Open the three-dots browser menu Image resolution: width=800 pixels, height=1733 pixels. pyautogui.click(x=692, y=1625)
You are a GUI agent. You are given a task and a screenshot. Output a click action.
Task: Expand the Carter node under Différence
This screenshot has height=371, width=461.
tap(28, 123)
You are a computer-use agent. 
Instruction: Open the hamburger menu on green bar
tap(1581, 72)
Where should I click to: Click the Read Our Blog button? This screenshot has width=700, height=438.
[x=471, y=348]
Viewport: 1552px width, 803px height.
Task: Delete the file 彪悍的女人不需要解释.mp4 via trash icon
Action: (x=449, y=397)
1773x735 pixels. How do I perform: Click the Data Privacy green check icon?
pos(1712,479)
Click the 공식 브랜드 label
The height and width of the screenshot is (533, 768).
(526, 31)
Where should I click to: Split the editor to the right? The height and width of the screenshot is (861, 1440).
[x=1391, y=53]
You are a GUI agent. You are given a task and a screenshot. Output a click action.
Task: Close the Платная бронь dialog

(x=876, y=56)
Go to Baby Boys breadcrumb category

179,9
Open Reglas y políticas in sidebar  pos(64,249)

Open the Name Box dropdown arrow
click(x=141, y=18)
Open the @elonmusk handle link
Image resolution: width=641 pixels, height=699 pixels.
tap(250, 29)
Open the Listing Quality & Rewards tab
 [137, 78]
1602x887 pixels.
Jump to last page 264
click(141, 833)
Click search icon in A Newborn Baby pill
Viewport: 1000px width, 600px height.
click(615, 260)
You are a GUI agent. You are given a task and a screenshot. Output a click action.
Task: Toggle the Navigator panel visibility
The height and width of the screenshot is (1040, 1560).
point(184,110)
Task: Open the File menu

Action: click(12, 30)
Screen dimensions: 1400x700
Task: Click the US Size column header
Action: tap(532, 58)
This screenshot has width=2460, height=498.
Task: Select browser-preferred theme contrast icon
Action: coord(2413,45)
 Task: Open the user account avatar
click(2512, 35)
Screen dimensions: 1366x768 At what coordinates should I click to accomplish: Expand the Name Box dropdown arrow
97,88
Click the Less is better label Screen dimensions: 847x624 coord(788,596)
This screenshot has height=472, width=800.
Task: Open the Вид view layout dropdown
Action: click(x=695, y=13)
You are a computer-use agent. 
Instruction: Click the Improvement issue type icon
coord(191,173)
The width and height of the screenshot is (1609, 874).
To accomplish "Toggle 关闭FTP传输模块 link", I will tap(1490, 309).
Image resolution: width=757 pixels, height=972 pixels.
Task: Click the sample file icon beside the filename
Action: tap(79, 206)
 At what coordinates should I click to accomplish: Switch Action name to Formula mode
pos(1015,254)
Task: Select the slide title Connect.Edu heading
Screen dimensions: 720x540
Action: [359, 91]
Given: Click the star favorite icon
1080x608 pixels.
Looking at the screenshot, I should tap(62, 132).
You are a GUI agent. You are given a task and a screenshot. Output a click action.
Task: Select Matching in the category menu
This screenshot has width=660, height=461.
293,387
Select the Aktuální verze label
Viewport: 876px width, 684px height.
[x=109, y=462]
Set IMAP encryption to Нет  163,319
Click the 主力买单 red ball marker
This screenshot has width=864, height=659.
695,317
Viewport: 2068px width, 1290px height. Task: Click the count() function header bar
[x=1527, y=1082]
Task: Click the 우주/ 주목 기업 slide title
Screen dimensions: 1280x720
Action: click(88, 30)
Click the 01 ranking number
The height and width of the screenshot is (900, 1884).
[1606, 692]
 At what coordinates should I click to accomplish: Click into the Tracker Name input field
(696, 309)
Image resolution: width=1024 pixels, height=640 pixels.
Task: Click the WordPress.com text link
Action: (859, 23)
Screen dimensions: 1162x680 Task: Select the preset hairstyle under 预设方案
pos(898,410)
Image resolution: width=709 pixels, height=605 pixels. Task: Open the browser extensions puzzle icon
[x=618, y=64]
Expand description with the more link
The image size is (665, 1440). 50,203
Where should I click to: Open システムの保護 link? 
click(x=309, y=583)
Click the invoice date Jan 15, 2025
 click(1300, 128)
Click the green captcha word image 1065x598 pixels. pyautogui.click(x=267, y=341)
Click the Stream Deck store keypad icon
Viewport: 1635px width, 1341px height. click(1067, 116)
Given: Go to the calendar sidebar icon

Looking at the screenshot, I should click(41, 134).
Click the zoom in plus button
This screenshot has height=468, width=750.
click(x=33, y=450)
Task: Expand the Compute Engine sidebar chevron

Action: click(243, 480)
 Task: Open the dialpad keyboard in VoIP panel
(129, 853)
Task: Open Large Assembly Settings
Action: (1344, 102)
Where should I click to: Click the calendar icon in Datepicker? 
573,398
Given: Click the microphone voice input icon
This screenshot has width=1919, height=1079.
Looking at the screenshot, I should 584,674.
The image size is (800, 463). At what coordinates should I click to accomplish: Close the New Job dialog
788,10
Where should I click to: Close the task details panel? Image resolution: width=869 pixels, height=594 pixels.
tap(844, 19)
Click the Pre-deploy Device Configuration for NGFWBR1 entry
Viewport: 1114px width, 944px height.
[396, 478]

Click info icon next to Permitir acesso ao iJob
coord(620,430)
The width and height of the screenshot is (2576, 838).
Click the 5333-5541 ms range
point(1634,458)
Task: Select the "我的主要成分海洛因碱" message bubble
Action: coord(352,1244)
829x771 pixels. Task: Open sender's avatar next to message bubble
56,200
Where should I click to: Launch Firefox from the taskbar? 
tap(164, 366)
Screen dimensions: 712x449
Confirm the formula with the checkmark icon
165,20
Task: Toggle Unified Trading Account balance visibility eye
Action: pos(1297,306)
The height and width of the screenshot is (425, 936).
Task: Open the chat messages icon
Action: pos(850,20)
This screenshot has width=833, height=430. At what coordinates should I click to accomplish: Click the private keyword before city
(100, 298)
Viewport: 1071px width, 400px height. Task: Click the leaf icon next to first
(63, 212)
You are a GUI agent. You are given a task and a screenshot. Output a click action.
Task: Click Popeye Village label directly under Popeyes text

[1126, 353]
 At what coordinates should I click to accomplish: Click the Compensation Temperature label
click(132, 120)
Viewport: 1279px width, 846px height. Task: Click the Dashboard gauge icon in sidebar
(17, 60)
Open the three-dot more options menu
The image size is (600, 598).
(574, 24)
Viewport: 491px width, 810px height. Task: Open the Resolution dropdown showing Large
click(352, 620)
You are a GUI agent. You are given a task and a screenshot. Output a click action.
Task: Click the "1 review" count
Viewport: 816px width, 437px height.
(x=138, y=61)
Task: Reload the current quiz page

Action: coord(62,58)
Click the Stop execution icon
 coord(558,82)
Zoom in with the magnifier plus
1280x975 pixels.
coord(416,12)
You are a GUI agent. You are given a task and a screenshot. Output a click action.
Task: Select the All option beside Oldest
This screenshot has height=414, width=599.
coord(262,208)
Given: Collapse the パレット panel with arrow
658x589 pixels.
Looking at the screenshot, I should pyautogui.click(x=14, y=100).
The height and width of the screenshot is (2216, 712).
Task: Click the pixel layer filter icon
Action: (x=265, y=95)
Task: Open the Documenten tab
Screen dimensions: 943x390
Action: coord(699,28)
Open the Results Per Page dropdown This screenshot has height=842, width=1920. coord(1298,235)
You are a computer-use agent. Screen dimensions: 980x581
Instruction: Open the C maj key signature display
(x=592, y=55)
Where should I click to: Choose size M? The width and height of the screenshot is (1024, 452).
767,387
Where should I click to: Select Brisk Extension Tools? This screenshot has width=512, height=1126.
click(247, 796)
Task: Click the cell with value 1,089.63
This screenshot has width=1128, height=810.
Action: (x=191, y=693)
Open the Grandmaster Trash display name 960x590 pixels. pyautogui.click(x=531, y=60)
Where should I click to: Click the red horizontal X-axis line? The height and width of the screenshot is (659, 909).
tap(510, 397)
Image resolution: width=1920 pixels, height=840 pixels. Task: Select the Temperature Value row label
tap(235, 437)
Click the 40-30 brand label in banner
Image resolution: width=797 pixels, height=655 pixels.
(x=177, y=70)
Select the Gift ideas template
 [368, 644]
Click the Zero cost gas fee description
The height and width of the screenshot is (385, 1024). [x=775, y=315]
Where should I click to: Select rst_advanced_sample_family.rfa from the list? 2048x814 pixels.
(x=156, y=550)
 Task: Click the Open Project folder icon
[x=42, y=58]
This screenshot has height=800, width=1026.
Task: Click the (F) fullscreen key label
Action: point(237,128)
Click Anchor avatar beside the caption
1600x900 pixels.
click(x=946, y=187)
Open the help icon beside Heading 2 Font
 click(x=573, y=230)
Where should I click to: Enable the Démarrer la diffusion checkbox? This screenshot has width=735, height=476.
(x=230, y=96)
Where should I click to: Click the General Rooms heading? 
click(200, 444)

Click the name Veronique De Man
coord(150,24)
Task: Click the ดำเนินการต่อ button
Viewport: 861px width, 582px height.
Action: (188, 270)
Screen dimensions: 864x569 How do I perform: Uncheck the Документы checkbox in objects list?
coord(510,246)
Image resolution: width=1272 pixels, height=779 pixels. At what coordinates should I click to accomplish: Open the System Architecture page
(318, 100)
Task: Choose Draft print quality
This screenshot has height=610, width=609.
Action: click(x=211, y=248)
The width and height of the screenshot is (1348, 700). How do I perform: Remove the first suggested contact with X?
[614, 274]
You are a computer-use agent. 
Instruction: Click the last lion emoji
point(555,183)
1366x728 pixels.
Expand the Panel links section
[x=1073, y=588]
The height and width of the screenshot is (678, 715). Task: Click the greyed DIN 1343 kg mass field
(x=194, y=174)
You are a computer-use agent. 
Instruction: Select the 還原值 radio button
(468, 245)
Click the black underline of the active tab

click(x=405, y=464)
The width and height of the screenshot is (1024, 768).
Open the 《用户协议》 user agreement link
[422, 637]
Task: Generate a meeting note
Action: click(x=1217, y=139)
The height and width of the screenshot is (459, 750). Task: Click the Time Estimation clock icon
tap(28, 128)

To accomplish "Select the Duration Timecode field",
====================
**ACTIVITY**
Please give again the lines above between the line holding "Instruction: Open the hamburger" and the line holding "Click the 공식 브랜드 label", inclusive, exactly as they are and with nothing added.

**ANSWER TO THIS TASK**
Instruction: Open the hamburger menu on green bar
tap(1581, 72)
Where should I click to: Click the Read Our Blog button? This screenshot has width=700, height=438.
[x=471, y=348]
Viewport: 1552px width, 803px height.
Task: Delete the file 彪悍的女人不需要解释.mp4 via trash icon
Action: (x=449, y=397)
1773x735 pixels. How do I perform: Click the Data Privacy green check icon?
pos(1712,479)
Click the 공식 브랜드 label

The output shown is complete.